## About this task
Exactly the lines from the one containing "Task: Click the first" through the end of the records must be reproduced; leave out all pictures.

Top of Data to examine

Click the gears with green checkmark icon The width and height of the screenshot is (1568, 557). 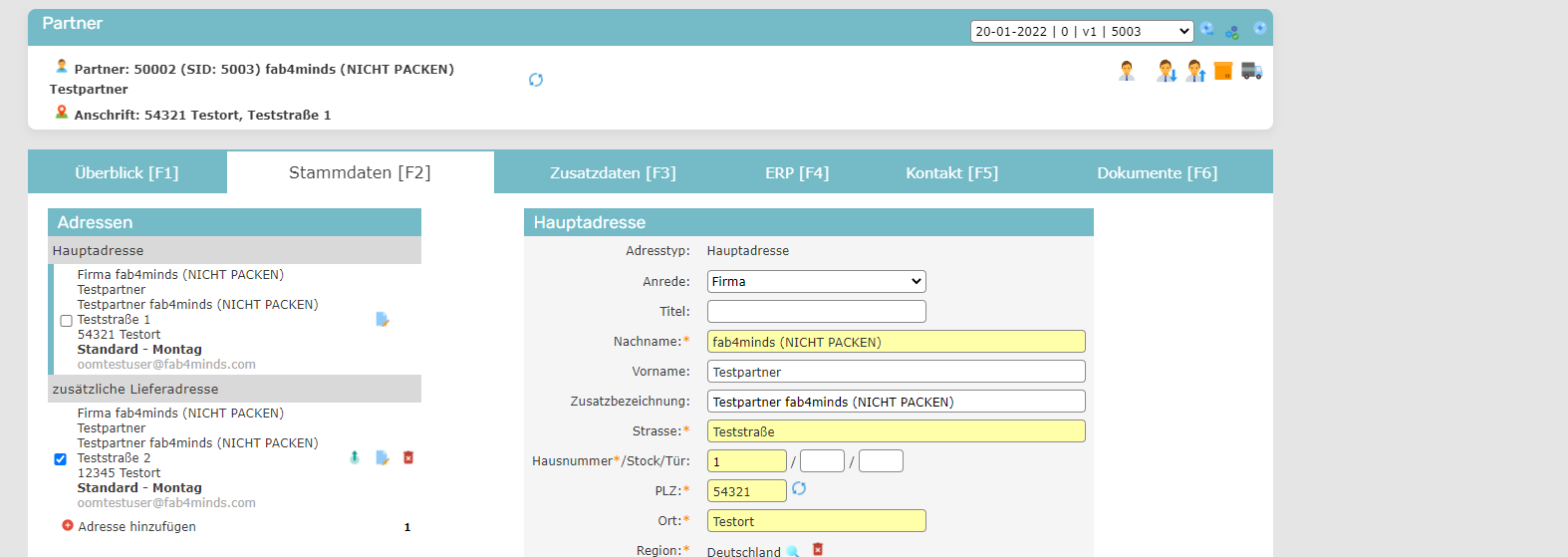click(x=1232, y=31)
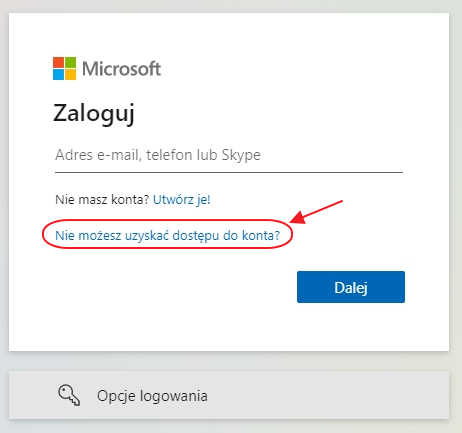This screenshot has width=462, height=433.
Task: Click the green square of Microsoft logo
Action: coord(70,62)
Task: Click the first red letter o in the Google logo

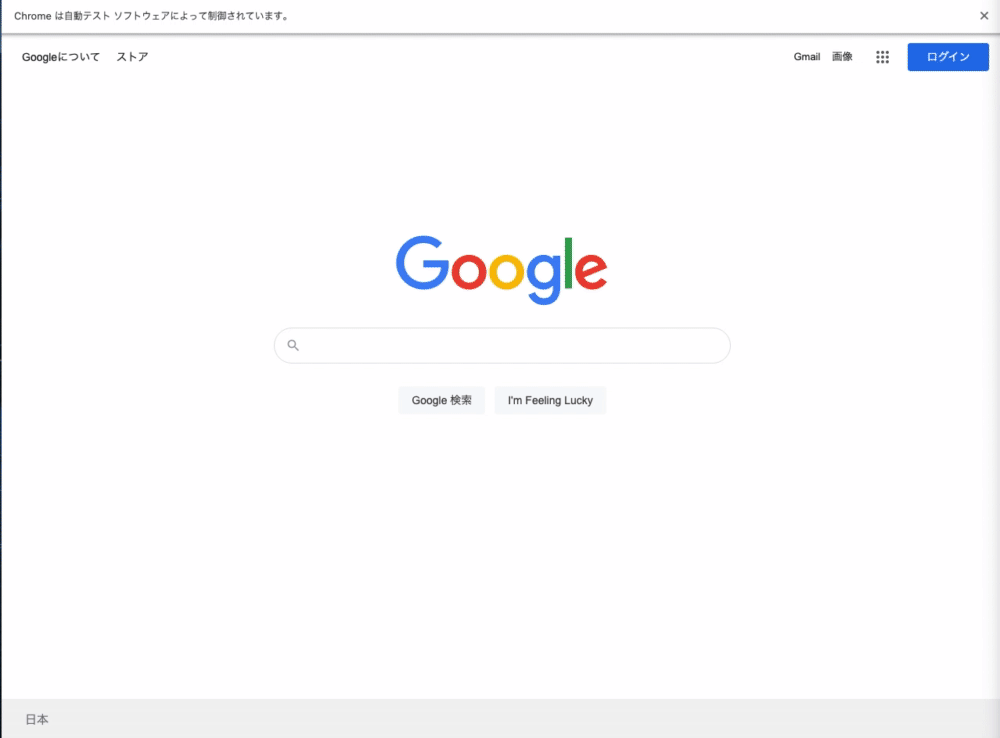Action: point(469,271)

Bottom of Data to examine

## Output for this task
Task: Click the first red letter o in the Google logo

Action: point(469,271)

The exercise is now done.